> _LIST OF TASKS_:
(a) Rewrite the paragraph of the forum thread beginning "\"Always On\" is bit of nightmare" as a short bulleted list that keeps its main facts.
(b) Answer these from the forum thread, one line each:
(i) What setting might AnyConnect need that security staff will probably not like?
(ii) Under what condition does the connection monitor script restart everything?
(iii) Which function may need to be put in a loop?
(c) Copy the stretch of the forum thread from "You might need" through "process kill logic.".

> _PAGE TEXT_:
============
I don't think I have a solution for your issue, though my first thought would be to disconnect network interfaces...

I was actually wondering how you managed to put Always ON in place! I really do need a hand...

Cheers

mcrispin
Contributor II

"Always On" is bit of nightmare, particularly for people behind captive portals (like hotels and the lot). The error might be happening because either User-Accepted Kernel Extensions are not including Cisco -- OR... there is a nag in Cisco if Mojave to warn that the "ciscod" process is 32 bit, which can be safely ignored in Mojave. Hopefully cisco updates that binary in time for Catalina.

You might need to set Anyconnect to "Fail-Open" -- but your security folks will probably not like that.

merps
Contributor III

You could try killing AnyConnect (and its processes) with a script that runs in your upgrade policy.

We have a connection monitor script that restarts everything if the network is connected but the system can't reach internal DNS.

Since the Secure Mobility Client fires back up so quickly, you may need to put the checkForProcess function in a loop, but here's a chunk of our script showing the process kill logic.

#!/bin/bash
logfile="/var/log/AOVPN_Monitor.log

log () {
        echo $1
        echo $(date "+%Y-%m-%d %H:%M:%S: ") $1 >> $logfile
}

checkForProcess(){

    # Declare an array of string with type
    declare -a StringArray=("vpndownloader" "vpn" "vpnagentd" "Cisco AnyConnect Secure Mobility Client")
    IFS=""
    for val in "${StringArray[@]}"; do
        log $val
        processname=$(ps aux | grep $val | grep root)
        if [ -z "$processname" ]
        then
            echo "$processname is empty. $val not present."
============
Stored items
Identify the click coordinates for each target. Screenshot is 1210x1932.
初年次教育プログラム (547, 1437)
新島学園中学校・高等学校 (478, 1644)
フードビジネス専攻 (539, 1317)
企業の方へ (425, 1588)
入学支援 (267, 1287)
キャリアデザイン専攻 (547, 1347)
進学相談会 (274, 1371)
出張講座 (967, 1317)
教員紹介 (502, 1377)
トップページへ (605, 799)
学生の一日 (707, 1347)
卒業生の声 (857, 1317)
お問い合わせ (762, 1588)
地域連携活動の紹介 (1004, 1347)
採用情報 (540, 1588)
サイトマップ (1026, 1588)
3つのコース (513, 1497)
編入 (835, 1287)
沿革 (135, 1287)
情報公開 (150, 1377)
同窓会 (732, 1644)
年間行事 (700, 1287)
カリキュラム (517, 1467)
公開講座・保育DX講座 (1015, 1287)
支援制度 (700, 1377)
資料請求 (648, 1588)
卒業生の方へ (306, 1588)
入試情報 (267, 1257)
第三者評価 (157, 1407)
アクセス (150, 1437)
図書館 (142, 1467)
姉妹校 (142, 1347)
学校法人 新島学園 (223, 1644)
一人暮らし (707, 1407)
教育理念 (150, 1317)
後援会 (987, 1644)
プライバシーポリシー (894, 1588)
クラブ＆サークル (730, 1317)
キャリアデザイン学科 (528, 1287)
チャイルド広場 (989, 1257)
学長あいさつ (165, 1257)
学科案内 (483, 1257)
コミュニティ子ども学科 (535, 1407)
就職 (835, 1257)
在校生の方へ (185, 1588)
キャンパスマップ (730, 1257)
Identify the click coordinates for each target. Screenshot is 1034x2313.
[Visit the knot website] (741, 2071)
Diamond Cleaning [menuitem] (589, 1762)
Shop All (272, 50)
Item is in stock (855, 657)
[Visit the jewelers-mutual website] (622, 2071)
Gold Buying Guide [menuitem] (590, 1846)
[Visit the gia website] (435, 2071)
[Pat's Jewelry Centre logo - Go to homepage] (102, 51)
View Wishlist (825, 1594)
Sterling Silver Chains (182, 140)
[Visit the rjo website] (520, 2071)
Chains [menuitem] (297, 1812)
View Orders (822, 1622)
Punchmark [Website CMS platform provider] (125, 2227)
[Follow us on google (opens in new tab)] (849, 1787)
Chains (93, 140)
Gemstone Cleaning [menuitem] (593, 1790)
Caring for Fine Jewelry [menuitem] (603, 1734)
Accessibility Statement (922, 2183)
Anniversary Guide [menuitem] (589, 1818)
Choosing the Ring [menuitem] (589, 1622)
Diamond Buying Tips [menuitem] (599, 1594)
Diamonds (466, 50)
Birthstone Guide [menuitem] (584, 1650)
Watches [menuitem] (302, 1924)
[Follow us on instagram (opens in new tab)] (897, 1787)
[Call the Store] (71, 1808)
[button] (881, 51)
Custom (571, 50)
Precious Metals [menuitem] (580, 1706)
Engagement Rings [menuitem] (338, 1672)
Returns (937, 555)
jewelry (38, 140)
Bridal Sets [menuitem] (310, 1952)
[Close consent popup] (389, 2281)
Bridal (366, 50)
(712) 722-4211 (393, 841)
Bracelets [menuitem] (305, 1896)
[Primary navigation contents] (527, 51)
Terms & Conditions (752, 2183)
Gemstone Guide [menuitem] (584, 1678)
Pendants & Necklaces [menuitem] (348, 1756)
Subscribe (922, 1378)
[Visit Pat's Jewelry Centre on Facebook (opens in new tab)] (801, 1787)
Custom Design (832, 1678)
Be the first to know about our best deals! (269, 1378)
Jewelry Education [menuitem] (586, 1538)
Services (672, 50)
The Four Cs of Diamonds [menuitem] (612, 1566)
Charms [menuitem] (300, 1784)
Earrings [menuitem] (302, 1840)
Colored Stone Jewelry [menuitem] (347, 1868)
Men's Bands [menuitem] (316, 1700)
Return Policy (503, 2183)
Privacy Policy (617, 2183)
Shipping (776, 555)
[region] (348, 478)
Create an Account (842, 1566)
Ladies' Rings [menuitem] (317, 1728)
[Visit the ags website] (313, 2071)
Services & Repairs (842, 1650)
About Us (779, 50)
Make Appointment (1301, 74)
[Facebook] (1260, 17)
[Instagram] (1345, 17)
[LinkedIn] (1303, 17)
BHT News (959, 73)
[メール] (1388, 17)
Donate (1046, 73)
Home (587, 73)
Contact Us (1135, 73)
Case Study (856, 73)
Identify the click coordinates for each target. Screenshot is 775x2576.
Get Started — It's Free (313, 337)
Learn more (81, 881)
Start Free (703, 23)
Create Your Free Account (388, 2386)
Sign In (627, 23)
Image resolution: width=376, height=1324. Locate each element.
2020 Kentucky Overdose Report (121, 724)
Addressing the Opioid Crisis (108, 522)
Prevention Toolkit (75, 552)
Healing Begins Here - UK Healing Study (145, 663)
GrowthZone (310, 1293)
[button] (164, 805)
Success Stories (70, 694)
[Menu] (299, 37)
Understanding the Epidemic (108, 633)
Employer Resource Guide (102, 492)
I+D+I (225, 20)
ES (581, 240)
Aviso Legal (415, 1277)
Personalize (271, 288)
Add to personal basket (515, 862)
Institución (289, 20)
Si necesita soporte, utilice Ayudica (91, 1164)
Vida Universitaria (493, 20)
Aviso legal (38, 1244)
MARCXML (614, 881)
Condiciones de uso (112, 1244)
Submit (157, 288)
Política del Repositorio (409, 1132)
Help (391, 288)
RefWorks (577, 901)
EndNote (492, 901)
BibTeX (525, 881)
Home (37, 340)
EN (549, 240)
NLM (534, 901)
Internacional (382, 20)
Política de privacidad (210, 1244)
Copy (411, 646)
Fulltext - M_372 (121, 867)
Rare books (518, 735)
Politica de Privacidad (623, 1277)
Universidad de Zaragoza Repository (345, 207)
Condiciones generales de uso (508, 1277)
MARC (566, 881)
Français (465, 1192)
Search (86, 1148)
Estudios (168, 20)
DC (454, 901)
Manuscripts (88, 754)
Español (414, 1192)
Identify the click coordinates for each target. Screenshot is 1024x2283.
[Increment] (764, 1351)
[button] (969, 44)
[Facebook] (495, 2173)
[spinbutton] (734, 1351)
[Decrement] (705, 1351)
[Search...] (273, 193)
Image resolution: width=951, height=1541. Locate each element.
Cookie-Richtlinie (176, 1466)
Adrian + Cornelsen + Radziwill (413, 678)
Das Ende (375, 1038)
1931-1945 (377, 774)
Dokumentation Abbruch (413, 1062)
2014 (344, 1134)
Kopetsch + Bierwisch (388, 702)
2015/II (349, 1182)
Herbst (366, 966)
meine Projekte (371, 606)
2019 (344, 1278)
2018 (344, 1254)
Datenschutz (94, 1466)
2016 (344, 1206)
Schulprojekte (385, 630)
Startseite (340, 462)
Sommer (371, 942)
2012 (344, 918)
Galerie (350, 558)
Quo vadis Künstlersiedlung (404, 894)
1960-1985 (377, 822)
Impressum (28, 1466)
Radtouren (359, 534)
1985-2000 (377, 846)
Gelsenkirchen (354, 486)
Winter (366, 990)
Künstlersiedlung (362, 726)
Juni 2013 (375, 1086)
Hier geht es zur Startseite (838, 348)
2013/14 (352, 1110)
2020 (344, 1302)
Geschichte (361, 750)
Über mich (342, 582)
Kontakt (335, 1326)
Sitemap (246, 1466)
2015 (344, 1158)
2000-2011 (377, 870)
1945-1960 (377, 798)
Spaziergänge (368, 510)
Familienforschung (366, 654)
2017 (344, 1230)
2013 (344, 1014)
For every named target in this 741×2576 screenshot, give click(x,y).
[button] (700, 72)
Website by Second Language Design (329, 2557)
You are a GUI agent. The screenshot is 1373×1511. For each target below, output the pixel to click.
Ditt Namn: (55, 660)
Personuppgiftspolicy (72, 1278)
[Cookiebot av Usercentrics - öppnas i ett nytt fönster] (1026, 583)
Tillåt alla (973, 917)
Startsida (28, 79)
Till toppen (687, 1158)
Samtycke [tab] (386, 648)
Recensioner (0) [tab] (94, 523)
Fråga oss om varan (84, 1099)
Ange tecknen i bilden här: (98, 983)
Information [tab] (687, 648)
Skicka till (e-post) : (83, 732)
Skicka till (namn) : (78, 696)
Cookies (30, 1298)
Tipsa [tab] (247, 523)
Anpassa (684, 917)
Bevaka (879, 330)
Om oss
============
> _RESPONSES PER TASK_:
(a)
- "Always On" is troublesome, especially for people behind captive portals such as hotels.
- The error may occur because User-Accepted Kernel Extensions do not include Cisco.
- Alternatively, Cisco on Mojave may show a nag warning that the "ciscod" process is 32 bit, which can be safely ignored in Mojave.
- The hope is that Cisco updates that binary in time for Catalina.

(b)
(i) "Fail-Open"
(ii) When the network is connected but the system can't reach internal DNS.
(iii) The checkForProcess function.

(c)
You might need to set Anyconnect to "Fail-Open" -- but your security folks will probably not like that.

merps
Contributor III

You could try killing AnyConnect (and its processes) with a script that runs in your upgrade policy.

We have a connection monitor script that restarts everything if the network is connected but the system can't reach internal DNS.

Since the Secure Mobility Client fires back up so quickly, you may need to put the checkForProcess function in a loop, but here's a chunk of our script showing the process kill logic.